The response must consist of the lines below from the one with "Screenshot is 1920x1136." through the one with "Настройки (1701, 1104)", exactly as they appear and with both ends kept.

### MATERIAL FOR THE TASK
↓

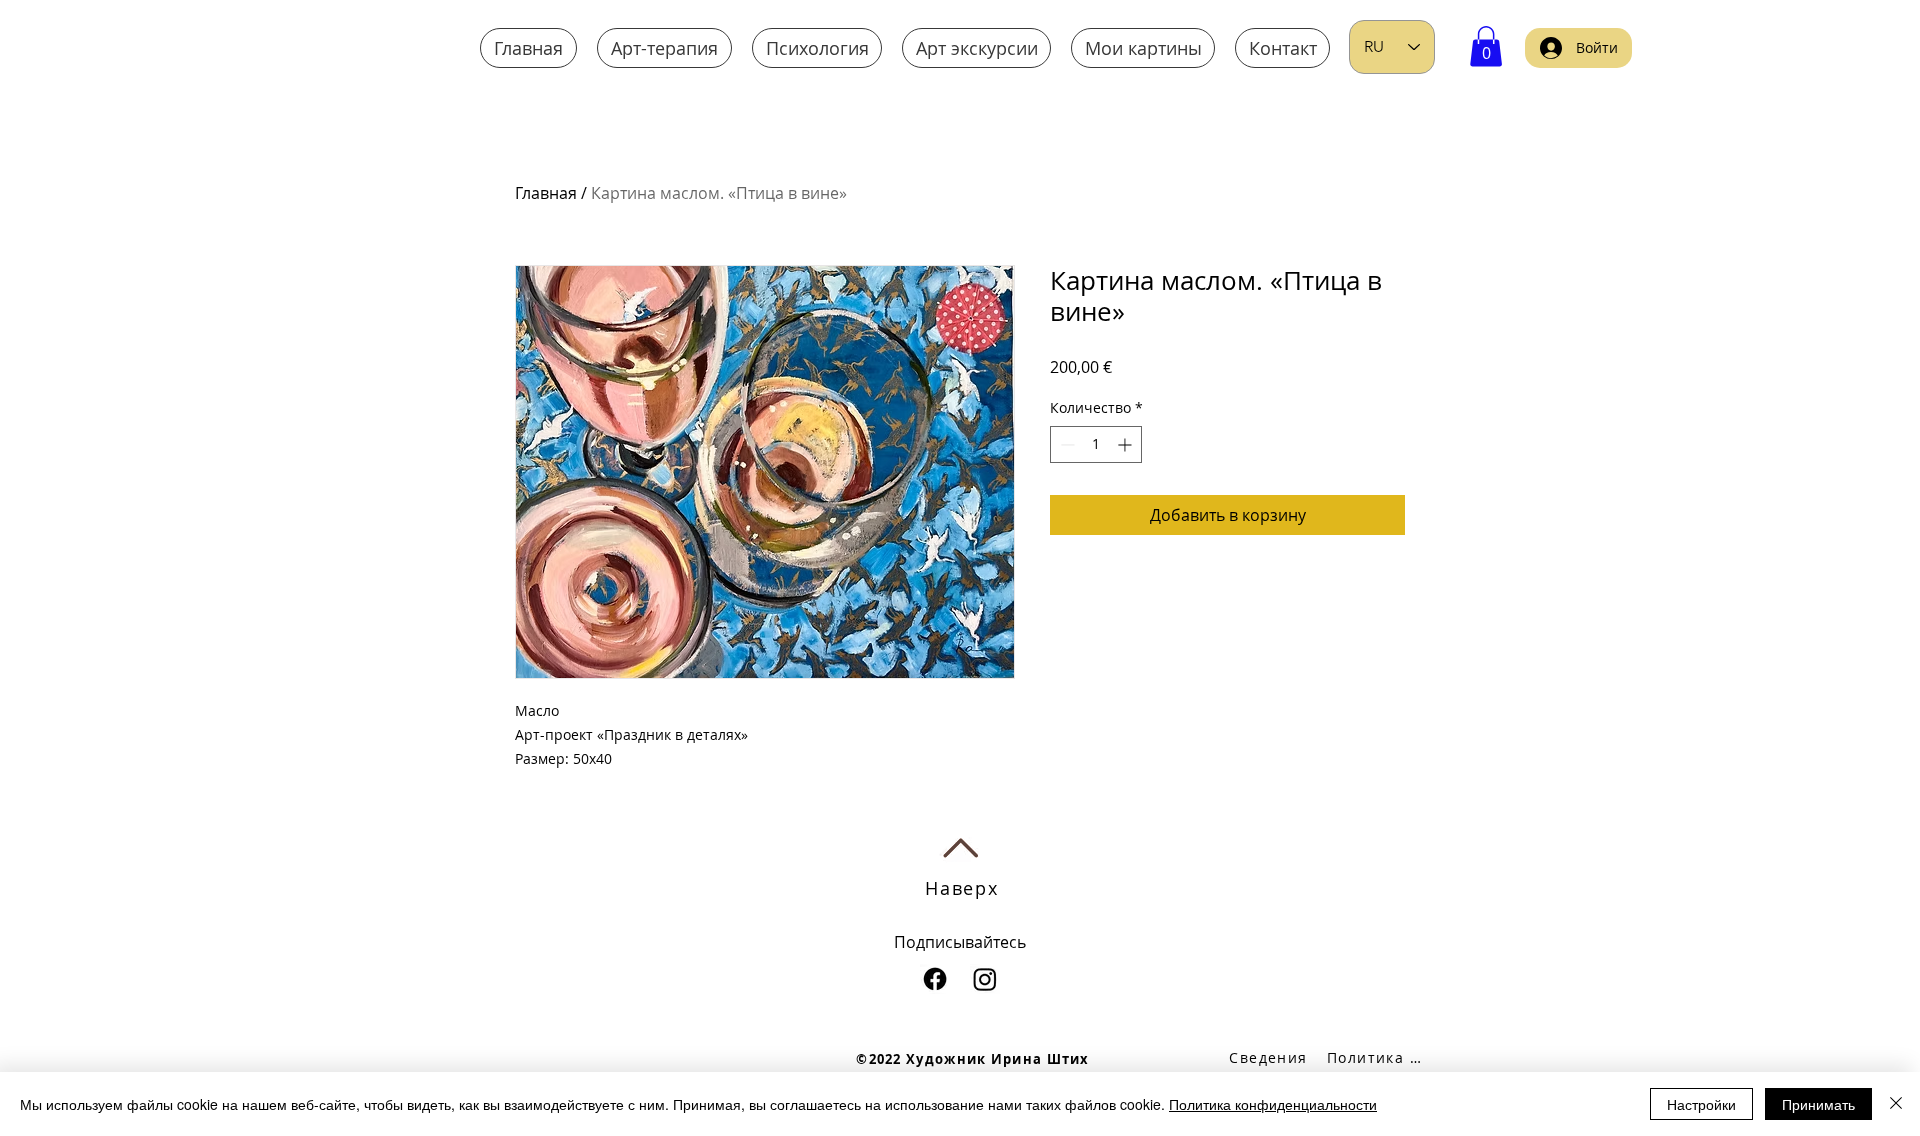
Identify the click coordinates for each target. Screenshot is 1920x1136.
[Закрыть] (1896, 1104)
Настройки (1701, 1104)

↑
↓

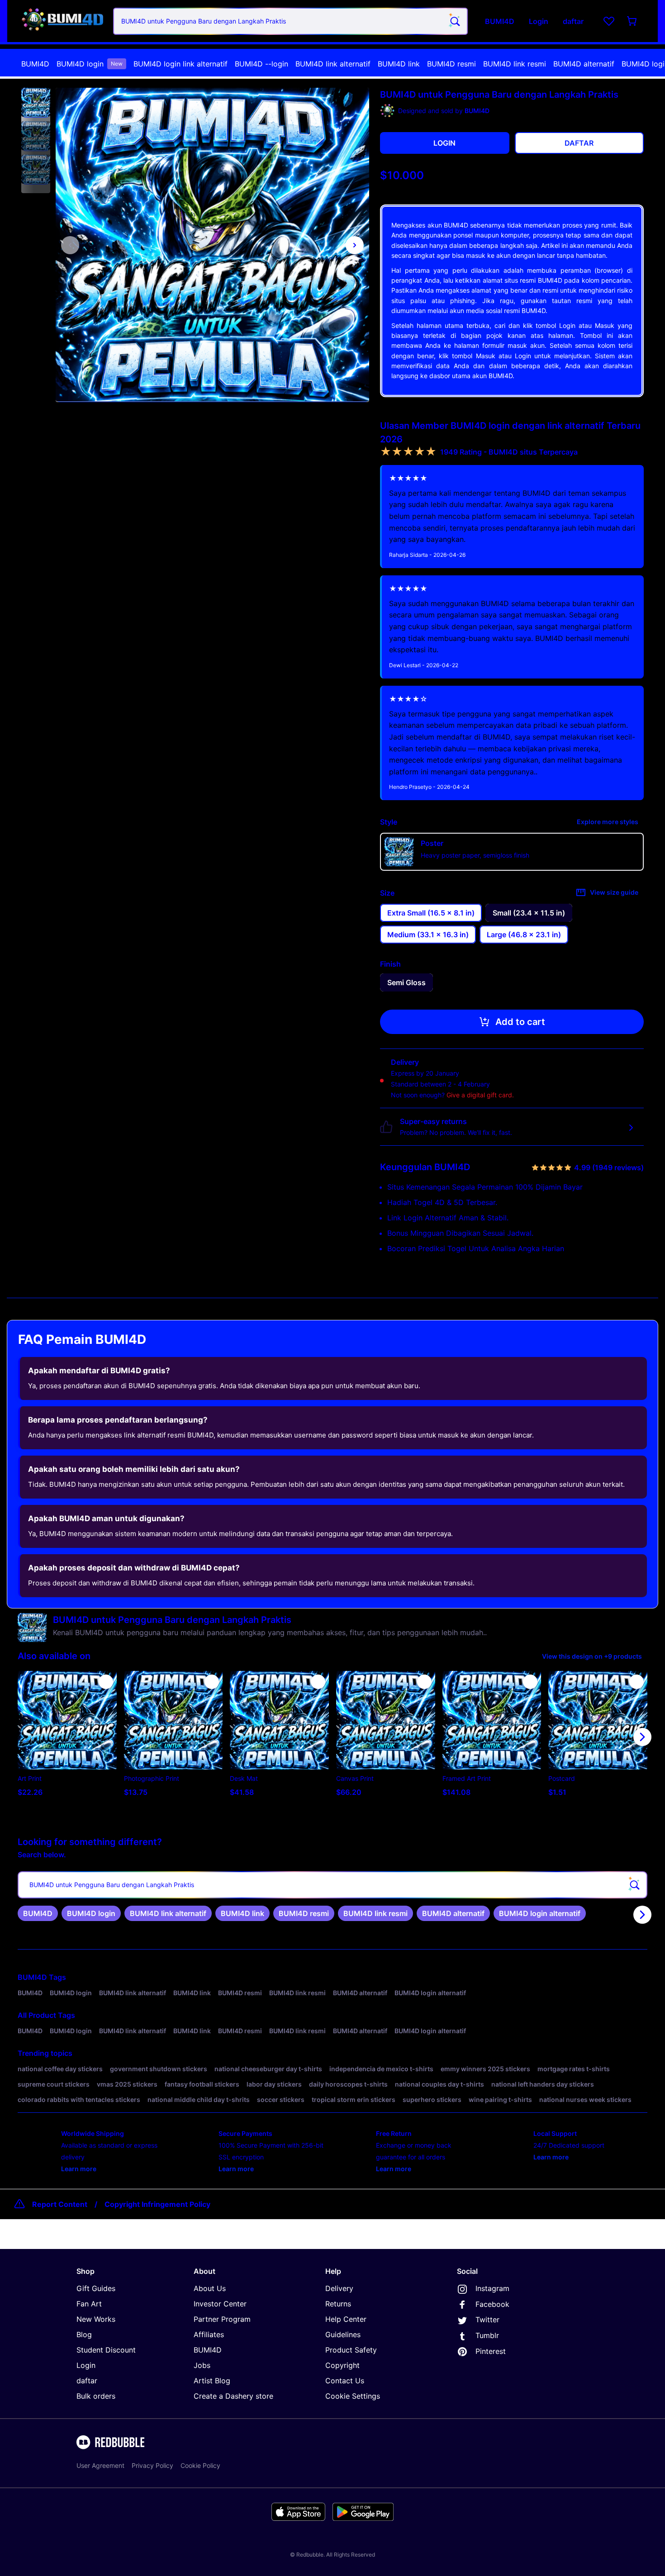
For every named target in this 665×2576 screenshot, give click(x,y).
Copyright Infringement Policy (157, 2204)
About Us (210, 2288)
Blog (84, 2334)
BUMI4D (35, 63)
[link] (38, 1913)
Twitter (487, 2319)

↑
↓

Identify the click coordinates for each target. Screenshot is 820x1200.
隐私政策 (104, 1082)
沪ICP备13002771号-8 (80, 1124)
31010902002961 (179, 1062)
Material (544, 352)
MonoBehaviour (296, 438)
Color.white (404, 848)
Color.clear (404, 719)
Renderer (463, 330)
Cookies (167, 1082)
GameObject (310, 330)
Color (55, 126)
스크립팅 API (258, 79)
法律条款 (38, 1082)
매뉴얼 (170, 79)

↑

### TASK SOLUTION
Identify the click coordinates for each target. Screenshot is 1920x1136.
[Закрыть] (1896, 1104)
Настройки (1701, 1104)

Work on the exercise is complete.